-------- Extracted information

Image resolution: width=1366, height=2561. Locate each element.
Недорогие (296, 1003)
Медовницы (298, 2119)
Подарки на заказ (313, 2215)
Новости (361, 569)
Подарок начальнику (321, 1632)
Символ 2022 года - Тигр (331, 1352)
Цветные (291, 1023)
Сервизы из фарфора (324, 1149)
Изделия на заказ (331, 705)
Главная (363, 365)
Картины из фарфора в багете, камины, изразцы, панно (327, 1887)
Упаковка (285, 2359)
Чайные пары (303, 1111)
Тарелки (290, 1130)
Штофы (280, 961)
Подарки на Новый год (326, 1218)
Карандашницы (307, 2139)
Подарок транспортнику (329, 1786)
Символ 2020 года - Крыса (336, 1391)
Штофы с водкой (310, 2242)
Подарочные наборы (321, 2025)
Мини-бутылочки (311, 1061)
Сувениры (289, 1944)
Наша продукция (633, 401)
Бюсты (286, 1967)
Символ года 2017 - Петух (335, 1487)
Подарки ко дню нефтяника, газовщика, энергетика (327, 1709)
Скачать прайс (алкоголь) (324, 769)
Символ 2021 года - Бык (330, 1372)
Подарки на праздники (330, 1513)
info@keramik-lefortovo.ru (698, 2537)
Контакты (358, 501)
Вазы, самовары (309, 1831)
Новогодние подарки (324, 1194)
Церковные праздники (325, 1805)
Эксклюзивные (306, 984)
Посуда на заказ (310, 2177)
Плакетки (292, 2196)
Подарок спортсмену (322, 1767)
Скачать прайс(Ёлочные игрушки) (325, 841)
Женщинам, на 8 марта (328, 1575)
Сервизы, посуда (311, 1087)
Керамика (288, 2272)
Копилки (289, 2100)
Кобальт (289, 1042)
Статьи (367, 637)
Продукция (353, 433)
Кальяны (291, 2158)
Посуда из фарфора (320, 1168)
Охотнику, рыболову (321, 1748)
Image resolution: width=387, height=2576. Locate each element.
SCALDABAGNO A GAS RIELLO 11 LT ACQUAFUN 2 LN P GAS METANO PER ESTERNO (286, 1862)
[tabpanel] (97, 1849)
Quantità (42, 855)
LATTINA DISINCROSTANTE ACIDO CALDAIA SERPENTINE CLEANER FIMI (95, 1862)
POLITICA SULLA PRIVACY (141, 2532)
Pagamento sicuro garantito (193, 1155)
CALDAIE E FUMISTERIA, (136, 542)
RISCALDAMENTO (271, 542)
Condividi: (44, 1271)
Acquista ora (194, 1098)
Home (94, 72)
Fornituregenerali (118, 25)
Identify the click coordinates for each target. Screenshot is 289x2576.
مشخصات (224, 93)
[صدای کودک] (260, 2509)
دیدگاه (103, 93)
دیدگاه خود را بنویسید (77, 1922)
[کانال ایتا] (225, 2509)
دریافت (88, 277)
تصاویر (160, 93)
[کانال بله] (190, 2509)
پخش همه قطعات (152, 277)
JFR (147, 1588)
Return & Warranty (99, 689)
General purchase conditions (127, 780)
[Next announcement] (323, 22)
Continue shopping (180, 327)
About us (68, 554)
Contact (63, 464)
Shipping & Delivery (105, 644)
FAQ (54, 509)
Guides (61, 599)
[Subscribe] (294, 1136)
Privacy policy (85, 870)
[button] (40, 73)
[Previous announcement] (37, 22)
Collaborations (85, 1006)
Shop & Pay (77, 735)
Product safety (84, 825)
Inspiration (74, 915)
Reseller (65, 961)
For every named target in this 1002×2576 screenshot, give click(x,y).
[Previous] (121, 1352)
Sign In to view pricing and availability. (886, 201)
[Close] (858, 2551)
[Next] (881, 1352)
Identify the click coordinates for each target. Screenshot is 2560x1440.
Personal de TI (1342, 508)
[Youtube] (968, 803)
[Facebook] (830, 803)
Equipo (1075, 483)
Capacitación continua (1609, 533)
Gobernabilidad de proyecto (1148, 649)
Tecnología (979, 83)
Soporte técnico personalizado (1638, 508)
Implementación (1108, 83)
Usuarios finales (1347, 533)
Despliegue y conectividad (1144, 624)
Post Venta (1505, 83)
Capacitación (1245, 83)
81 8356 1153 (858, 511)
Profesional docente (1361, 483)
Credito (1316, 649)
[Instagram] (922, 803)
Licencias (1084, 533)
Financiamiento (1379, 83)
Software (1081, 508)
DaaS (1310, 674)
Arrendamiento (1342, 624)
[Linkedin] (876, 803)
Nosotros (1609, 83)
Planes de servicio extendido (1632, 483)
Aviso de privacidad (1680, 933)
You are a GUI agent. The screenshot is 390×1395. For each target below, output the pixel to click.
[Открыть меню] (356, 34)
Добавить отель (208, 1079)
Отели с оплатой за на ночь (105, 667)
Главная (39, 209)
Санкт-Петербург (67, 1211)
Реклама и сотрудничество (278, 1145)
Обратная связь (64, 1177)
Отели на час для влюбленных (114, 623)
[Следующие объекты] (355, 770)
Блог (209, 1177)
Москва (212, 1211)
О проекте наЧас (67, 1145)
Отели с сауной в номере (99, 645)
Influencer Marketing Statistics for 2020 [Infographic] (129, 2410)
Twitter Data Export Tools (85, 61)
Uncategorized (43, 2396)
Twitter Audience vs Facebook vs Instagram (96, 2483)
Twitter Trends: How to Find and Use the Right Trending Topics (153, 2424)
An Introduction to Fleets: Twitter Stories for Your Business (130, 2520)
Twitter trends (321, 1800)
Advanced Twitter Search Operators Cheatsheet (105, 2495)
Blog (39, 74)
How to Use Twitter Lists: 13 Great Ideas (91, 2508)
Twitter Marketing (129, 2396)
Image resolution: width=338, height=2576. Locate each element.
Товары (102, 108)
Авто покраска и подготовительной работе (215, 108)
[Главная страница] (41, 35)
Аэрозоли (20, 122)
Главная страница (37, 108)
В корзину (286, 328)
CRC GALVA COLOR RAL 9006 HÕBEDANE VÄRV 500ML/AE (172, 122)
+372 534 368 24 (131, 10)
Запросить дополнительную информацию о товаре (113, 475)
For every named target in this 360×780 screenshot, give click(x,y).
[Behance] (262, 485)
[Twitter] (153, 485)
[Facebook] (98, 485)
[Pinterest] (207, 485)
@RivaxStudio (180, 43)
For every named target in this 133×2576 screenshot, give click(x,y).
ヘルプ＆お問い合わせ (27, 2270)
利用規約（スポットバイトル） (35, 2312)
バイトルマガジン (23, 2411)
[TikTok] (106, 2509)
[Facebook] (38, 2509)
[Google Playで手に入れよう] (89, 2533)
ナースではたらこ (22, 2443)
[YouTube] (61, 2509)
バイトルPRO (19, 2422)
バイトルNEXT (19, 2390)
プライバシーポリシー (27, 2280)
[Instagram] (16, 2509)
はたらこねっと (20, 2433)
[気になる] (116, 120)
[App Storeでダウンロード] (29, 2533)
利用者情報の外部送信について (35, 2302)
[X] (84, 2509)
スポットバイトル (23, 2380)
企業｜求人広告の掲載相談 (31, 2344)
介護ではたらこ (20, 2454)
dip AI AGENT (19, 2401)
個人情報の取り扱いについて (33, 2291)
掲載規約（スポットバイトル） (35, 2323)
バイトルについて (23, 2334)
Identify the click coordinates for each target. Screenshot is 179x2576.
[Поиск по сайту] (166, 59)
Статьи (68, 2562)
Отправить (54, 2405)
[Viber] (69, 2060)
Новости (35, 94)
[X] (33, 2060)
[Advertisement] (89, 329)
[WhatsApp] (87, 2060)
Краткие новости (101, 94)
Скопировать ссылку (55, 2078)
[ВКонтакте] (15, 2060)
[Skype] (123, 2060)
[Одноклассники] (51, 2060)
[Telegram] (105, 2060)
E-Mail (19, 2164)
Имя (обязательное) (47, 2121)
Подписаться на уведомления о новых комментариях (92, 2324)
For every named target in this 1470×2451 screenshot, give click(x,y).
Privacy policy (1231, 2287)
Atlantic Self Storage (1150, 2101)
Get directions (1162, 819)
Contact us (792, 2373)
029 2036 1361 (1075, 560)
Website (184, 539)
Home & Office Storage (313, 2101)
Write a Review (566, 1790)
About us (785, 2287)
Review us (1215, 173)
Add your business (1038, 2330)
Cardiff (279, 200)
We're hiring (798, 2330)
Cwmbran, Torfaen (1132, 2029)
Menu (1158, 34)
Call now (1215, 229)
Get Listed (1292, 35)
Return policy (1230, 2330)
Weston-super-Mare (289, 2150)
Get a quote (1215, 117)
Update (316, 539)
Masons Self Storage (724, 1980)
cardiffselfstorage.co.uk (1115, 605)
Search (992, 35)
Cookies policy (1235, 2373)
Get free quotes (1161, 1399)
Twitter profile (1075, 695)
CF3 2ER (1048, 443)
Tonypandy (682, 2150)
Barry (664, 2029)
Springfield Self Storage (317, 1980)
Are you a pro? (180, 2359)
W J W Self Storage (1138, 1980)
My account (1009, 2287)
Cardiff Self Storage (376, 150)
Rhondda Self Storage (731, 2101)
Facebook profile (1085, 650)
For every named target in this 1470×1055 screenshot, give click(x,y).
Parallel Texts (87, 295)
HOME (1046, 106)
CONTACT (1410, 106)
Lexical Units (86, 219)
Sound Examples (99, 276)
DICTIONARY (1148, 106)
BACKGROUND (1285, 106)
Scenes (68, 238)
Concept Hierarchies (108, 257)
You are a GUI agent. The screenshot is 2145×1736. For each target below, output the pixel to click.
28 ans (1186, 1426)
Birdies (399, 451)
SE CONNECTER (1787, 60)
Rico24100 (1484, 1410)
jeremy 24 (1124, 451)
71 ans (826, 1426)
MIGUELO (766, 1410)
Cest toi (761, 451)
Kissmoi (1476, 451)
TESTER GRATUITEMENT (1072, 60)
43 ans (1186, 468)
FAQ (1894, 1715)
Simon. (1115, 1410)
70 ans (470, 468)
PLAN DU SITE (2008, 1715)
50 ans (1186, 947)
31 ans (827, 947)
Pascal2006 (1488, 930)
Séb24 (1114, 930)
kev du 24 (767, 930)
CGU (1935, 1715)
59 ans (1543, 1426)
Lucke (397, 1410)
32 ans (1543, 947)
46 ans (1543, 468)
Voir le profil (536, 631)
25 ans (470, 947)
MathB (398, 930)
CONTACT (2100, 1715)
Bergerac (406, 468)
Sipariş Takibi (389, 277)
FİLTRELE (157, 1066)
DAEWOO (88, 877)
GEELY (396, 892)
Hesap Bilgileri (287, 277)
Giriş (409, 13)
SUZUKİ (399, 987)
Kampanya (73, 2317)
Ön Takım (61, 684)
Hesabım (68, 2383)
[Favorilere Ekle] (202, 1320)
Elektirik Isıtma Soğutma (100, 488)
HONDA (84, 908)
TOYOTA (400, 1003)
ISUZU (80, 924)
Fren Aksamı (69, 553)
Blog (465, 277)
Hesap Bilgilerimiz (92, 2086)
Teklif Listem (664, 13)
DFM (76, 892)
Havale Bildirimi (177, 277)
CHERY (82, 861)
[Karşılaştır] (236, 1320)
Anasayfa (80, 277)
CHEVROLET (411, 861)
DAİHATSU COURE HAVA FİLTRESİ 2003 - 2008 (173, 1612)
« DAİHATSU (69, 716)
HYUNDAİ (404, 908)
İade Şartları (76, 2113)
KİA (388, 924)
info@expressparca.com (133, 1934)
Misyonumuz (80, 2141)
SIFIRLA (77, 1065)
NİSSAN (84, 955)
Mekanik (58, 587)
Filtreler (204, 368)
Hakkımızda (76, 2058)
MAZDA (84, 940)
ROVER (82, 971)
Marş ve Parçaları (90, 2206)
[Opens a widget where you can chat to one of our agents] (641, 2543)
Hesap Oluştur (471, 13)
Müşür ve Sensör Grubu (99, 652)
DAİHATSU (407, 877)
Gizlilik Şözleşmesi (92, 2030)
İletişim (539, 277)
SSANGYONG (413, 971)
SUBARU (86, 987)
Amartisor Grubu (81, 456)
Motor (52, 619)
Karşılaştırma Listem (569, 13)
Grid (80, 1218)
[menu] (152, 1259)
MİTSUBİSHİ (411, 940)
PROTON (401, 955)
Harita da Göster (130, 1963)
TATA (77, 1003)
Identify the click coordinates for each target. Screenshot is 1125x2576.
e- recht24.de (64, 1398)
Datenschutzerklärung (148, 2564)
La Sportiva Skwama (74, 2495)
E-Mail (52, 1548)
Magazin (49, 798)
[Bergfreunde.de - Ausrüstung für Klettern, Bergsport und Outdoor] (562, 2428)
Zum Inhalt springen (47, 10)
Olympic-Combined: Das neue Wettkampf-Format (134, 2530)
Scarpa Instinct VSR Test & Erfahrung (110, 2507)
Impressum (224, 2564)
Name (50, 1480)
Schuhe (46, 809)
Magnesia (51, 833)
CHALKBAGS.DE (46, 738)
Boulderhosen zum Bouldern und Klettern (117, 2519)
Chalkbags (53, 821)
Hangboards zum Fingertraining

----------------

-- Work instruction --
Taking the material above, extract exactly and only the lines from the line with "Cookies policy (1235, 2373)" to the line with "46 ans (1543, 468)", inclusive of both.

-- Written reply --
Cookies policy (1235, 2373)
Get free quotes (1161, 1399)
Twitter profile (1075, 695)
CF3 2ER (1048, 443)
Tonypandy (682, 2150)
Barry (664, 2029)
Springfield Self Storage (317, 1980)
Are you a pro? (180, 2359)
W J W Self Storage (1138, 1980)
My account (1009, 2287)
Cardiff Self Storage (376, 150)
Rhondda Self Storage (731, 2101)
Facebook profile (1085, 650)
For every named target in this 1470×1055 screenshot, give click(x,y).
Parallel Texts (87, 295)
HOME (1046, 106)
CONTACT (1410, 106)
Lexical Units (86, 219)
Sound Examples (99, 276)
DICTIONARY (1148, 106)
BACKGROUND (1285, 106)
Scenes (68, 238)
Concept Hierarchies (108, 257)
You are a GUI agent. The screenshot is 2145×1736. For each target below, output the pixel to click.
28 ans (1186, 1426)
Birdies (399, 451)
SE CONNECTER (1787, 60)
Rico24100 (1484, 1410)
jeremy 24 (1124, 451)
71 ans (826, 1426)
MIGUELO (766, 1410)
Cest toi (761, 451)
Kissmoi (1476, 451)
TESTER GRATUITEMENT (1072, 60)
43 ans (1186, 468)
FAQ (1894, 1715)
Simon. (1115, 1410)
70 ans (470, 468)
PLAN DU SITE (2008, 1715)
50 ans (1186, 947)
31 ans (827, 947)
Pascal2006 (1488, 930)
Séb24 (1114, 930)
kev du 24 (767, 930)
CGU (1935, 1715)
59 ans (1543, 1426)
Lucke (397, 1410)
32 ans (1543, 947)
46 ans (1543, 468)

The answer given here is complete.